• [PROBLEM] Render the listing from its start through the line containing "The width and" as a Markdown table with the columns Row (a running number) and Line. Skip blank lines and leave out the pictures.

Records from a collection

· · · · · · ·

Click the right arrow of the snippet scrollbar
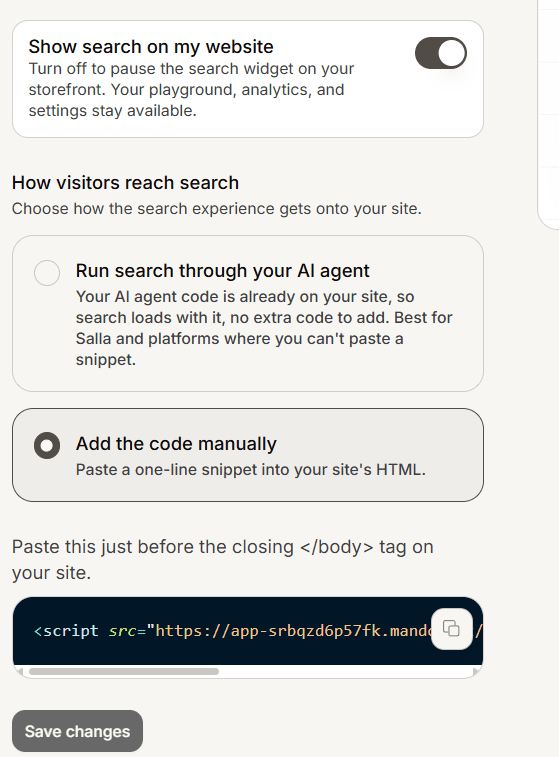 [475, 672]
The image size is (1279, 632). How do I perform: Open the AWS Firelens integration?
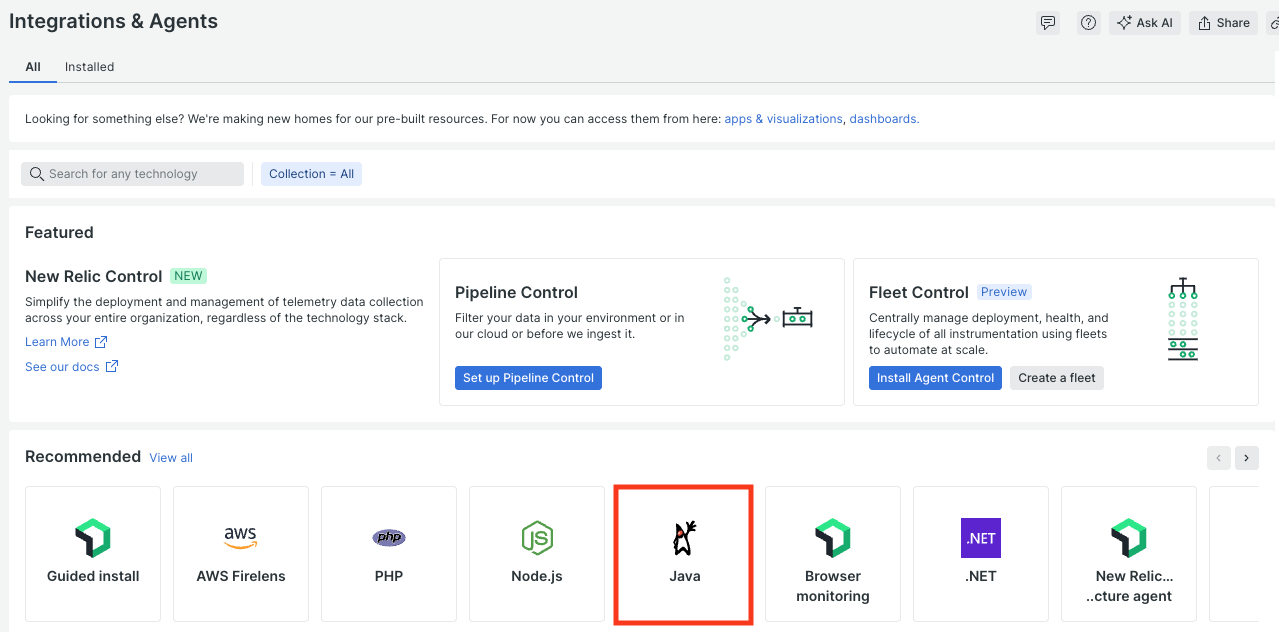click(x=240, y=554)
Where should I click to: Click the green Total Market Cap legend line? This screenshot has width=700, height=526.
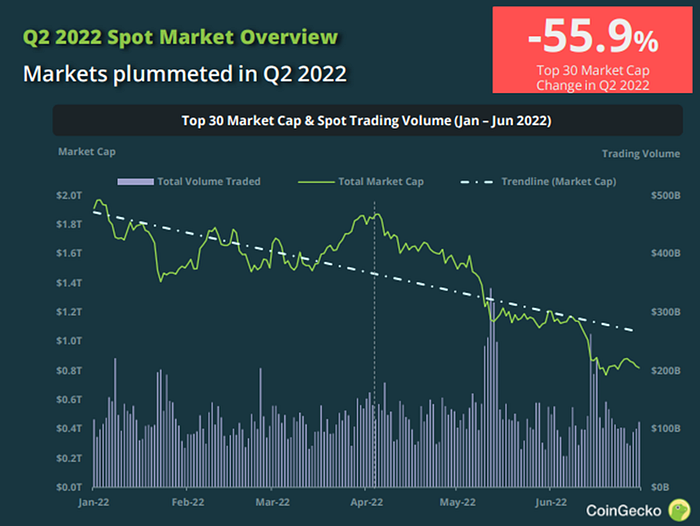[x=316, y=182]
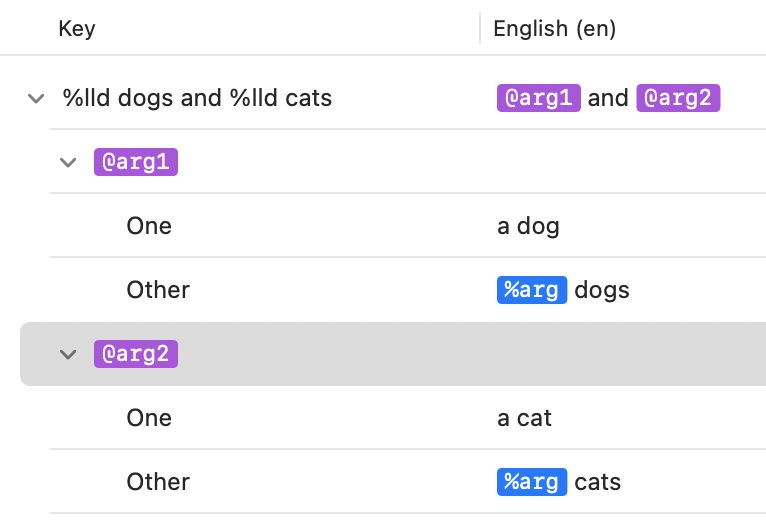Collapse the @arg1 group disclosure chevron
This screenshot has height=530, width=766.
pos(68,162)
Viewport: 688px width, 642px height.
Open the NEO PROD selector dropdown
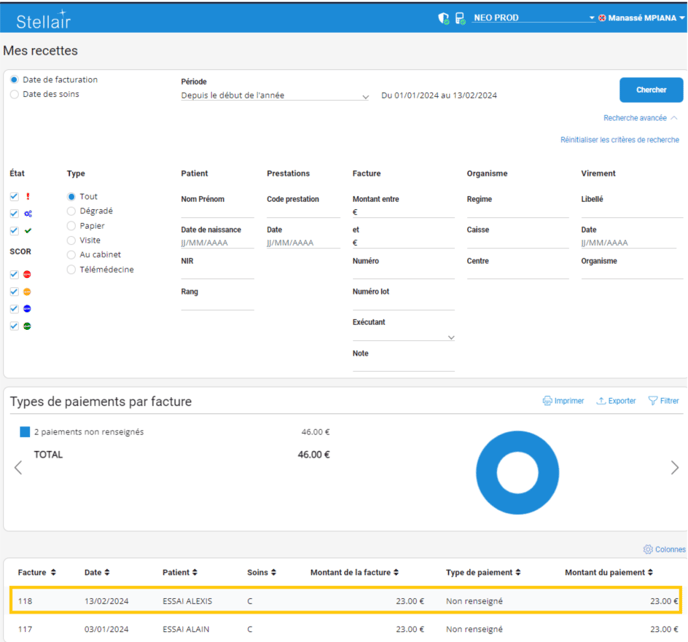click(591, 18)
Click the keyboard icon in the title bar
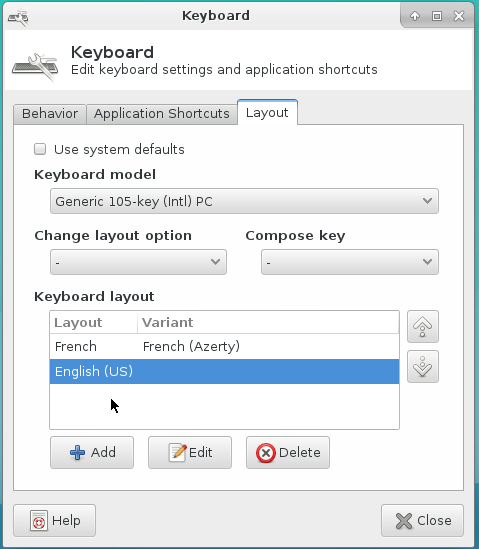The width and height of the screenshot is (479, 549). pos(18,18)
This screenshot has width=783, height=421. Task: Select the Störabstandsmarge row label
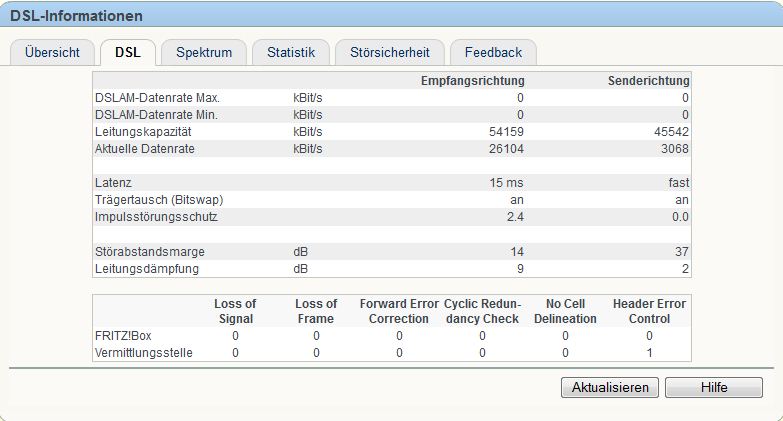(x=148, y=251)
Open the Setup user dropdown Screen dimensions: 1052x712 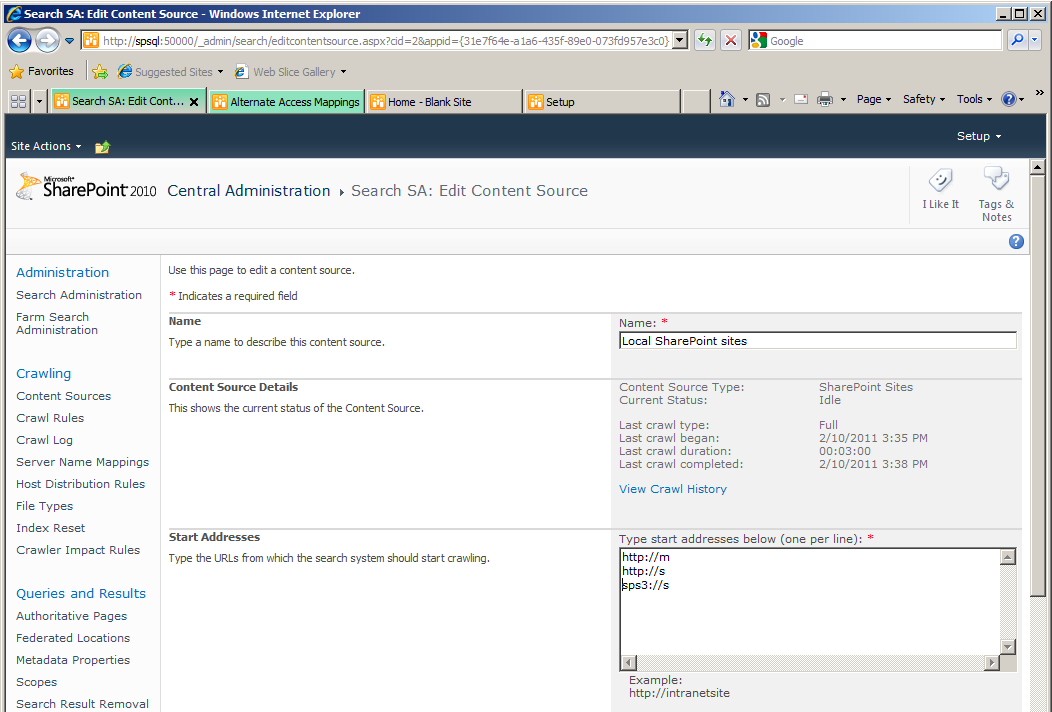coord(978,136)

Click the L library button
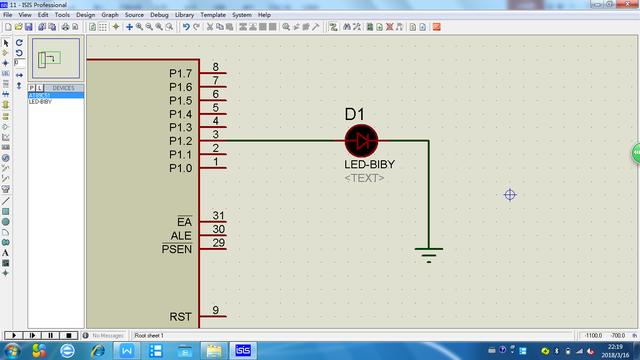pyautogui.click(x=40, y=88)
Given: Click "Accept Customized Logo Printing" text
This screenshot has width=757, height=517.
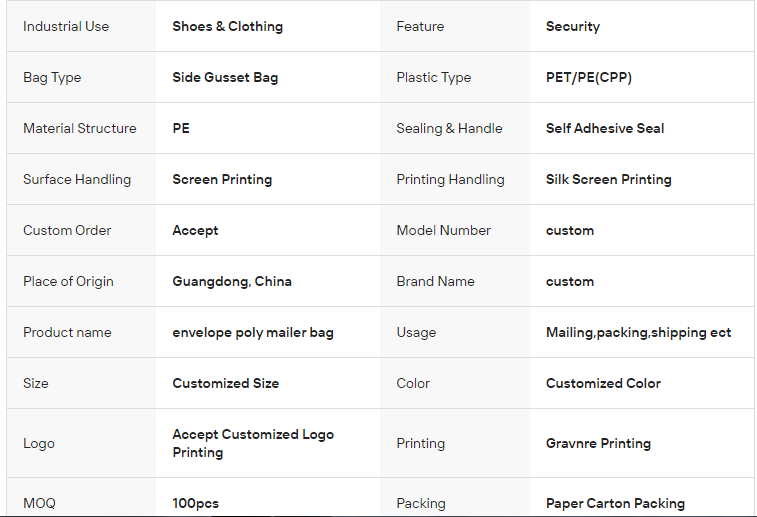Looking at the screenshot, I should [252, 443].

· · · · · · ·

• [ANSWER TO THIS PROBLEM]
| Row | Line |
|---|---|
| 1 | Click the right arrow of the snippet scrollbar |
| 2 |  [475, 672] |
| 3 | The image size is (1279, 632). How do I perform: Open the AWS Firelens integration? |
| 4 | click(x=240, y=554) |
| 5 | Where should I click to: Click the green Total Market Cap legend line? This screenshot has width=700, height=526. |
| 6 | [x=316, y=182] |
| 7 | Collapse the @arg1 group disclosure chevron |
| 8 | This screenshot has height=530, width=766. |
| 9 | pos(68,162) |
| 10 | Viewport: 688px width, 642px height. |
| 11 | Open the NEO PROD selector dropdown |
| 12 | click(591, 18) |
| 13 | Click the keyboard icon in the title bar |
| 14 | The width and height of the screenshot is (479, 549). pos(18,18) |